## [GOAL OF THE EXERCISE]
Your job is to report every line of the entries that has "below".

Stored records
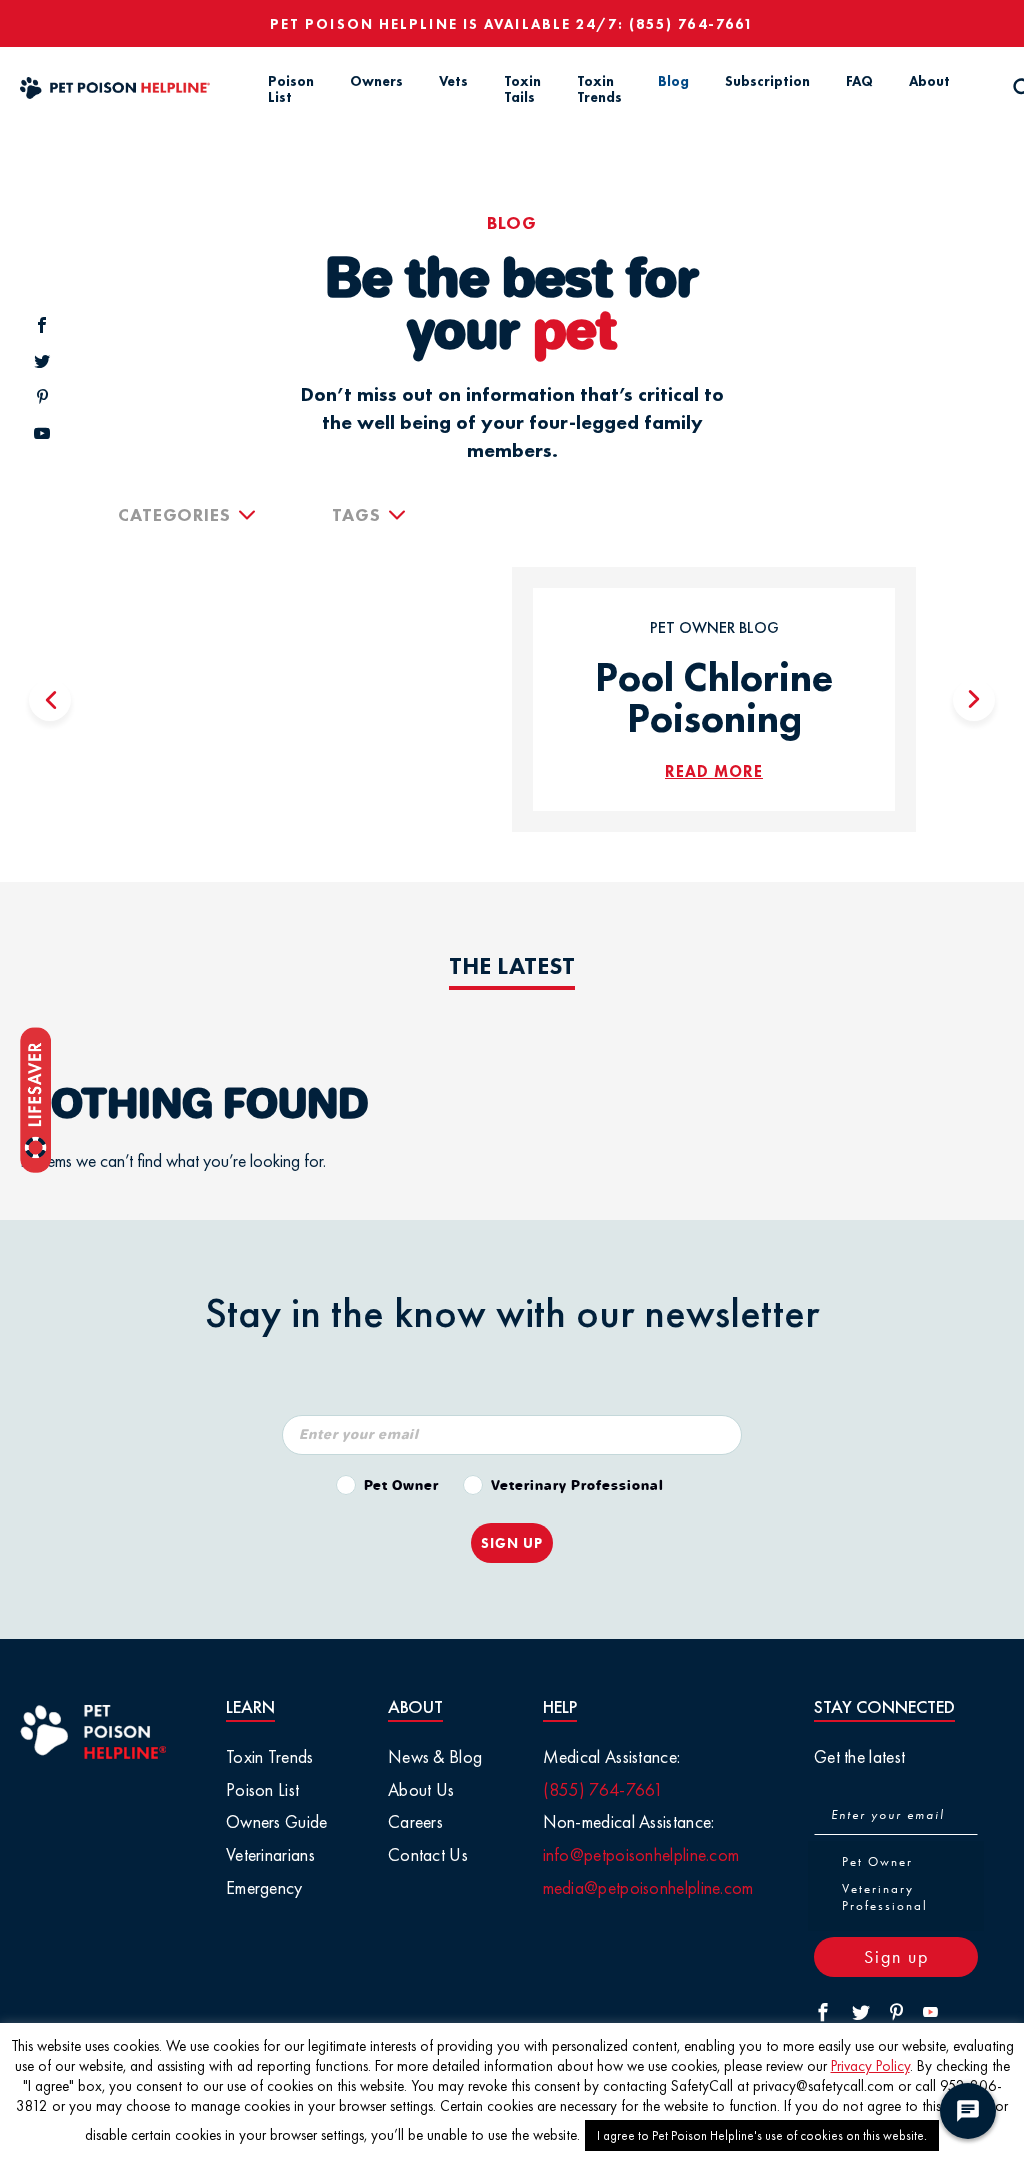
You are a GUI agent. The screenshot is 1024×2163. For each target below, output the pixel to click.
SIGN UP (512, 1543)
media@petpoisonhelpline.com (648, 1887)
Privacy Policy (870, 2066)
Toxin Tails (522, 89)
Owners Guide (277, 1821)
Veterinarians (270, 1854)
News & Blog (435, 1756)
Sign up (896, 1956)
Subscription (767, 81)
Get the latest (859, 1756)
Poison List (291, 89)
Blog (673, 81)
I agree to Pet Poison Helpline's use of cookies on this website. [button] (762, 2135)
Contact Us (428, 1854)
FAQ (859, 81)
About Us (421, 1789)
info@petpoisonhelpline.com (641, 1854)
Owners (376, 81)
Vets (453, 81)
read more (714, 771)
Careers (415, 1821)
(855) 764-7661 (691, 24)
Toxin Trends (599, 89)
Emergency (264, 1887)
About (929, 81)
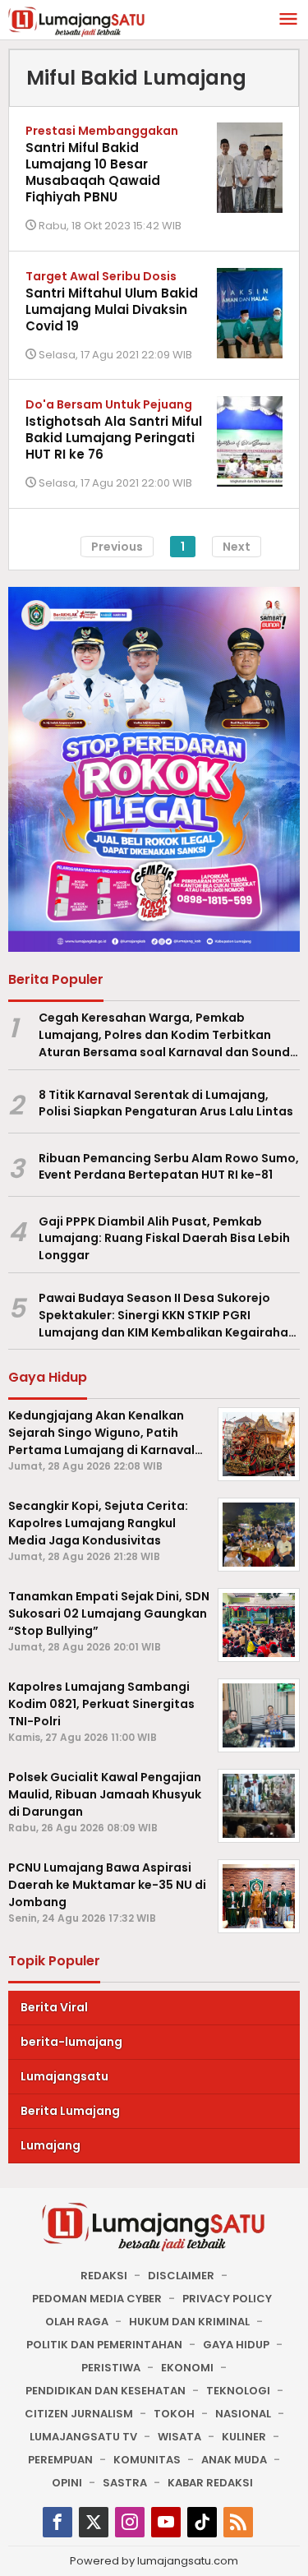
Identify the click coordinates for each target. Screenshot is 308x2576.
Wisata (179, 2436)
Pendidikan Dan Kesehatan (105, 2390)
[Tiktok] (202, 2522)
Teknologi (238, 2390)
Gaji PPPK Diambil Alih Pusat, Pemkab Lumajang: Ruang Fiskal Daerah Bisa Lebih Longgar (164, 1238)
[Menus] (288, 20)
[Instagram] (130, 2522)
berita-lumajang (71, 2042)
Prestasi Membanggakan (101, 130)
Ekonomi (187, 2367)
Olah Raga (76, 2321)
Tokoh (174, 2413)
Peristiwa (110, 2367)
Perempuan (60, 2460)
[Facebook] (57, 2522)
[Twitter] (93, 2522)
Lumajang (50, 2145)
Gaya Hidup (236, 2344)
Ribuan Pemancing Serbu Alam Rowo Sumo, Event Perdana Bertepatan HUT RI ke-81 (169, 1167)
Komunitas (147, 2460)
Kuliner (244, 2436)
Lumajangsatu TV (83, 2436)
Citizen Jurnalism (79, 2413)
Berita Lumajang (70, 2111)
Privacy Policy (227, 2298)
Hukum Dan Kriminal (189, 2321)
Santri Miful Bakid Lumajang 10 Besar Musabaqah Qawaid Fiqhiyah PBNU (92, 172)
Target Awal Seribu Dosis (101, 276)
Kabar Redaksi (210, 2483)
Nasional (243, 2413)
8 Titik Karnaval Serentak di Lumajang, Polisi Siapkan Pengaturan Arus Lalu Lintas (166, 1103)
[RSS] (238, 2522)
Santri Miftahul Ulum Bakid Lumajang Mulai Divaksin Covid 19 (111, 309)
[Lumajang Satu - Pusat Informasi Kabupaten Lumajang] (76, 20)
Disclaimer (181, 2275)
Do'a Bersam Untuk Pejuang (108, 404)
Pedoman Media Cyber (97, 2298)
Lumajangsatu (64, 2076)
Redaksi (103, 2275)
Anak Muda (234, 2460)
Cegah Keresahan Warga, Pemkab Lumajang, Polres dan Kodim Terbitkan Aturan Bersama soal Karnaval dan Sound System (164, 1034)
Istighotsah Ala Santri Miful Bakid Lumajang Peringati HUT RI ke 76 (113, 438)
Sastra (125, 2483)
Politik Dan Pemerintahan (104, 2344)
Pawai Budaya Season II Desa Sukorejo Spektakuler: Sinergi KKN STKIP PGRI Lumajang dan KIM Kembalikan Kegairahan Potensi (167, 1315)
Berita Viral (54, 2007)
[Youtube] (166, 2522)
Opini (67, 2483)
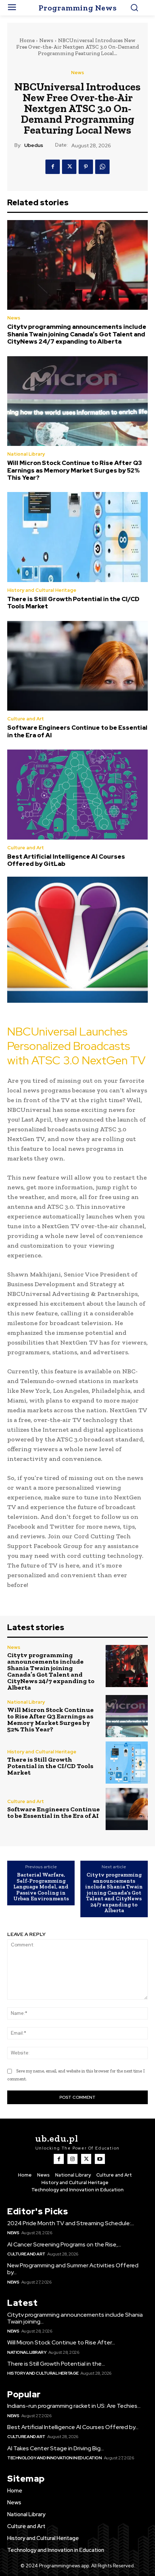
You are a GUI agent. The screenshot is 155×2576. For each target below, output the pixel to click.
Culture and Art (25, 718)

==

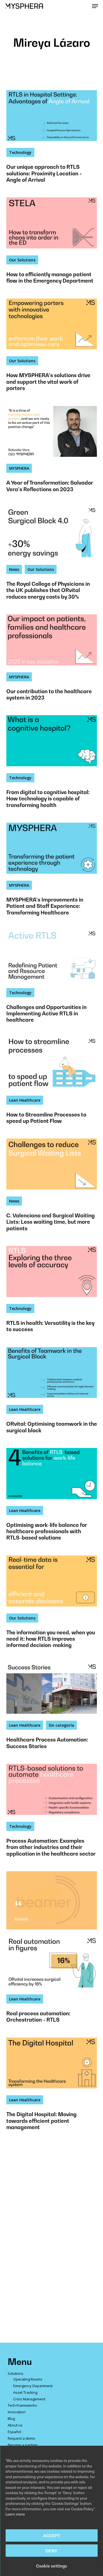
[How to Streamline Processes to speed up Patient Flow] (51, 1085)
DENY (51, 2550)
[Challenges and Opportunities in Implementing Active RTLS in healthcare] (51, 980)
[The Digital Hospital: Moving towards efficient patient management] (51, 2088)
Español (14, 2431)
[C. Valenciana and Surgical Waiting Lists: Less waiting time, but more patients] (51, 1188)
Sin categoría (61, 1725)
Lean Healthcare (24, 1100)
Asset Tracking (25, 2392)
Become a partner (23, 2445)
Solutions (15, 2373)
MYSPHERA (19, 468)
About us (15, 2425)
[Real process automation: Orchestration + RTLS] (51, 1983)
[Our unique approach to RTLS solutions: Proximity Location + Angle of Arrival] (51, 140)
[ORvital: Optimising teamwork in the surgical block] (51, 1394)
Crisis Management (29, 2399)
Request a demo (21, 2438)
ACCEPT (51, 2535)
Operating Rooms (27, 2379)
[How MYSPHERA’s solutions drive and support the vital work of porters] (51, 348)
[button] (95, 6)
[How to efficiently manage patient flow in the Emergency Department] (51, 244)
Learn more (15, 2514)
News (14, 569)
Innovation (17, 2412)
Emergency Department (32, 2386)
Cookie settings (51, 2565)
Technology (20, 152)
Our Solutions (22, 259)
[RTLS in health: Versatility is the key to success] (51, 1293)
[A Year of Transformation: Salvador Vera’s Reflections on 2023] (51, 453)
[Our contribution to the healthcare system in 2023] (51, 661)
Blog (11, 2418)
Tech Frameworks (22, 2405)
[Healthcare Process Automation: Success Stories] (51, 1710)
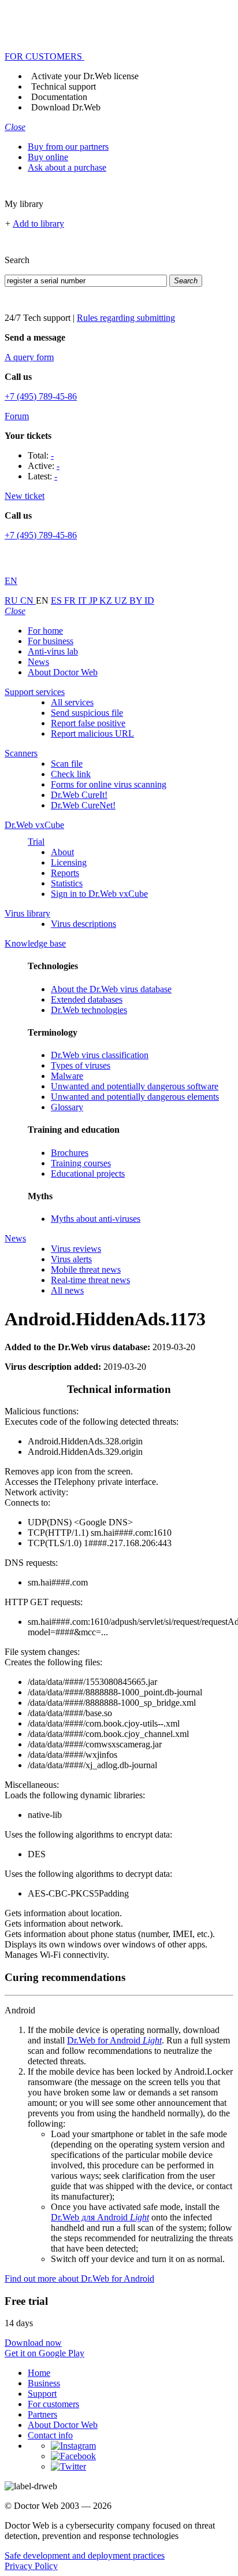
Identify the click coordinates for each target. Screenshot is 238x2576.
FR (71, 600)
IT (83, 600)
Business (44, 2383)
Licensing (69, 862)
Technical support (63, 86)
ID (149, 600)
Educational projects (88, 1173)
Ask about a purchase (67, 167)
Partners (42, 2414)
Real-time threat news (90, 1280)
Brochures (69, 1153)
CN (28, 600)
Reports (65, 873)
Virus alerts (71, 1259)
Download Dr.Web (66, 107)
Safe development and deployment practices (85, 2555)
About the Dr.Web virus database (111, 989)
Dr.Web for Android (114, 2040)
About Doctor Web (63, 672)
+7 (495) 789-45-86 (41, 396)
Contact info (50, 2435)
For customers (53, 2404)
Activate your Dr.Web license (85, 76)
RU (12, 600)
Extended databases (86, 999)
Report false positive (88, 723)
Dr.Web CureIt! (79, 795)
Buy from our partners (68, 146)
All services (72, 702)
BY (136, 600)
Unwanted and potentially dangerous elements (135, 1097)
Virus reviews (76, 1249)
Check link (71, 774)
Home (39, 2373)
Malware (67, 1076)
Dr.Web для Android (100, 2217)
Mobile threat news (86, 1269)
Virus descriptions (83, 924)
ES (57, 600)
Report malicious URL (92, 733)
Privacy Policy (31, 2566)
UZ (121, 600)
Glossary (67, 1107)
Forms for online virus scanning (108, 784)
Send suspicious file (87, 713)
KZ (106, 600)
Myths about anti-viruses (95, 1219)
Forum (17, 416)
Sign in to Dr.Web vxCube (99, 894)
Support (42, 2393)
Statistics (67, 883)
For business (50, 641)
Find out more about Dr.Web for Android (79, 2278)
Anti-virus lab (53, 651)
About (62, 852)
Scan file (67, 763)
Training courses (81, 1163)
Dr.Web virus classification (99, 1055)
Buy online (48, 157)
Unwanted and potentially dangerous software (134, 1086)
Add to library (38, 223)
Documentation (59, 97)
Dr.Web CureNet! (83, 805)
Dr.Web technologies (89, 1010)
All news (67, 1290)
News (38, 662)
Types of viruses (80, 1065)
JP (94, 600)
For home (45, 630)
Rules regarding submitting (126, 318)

## [ANSWER AREA]
You are a GUI agent. The screenshot is 1024×2163. For each target below, output the pixel to click.
You are a GUI agent. The screenshot is 155×2576. For each target below, output the pixel to click.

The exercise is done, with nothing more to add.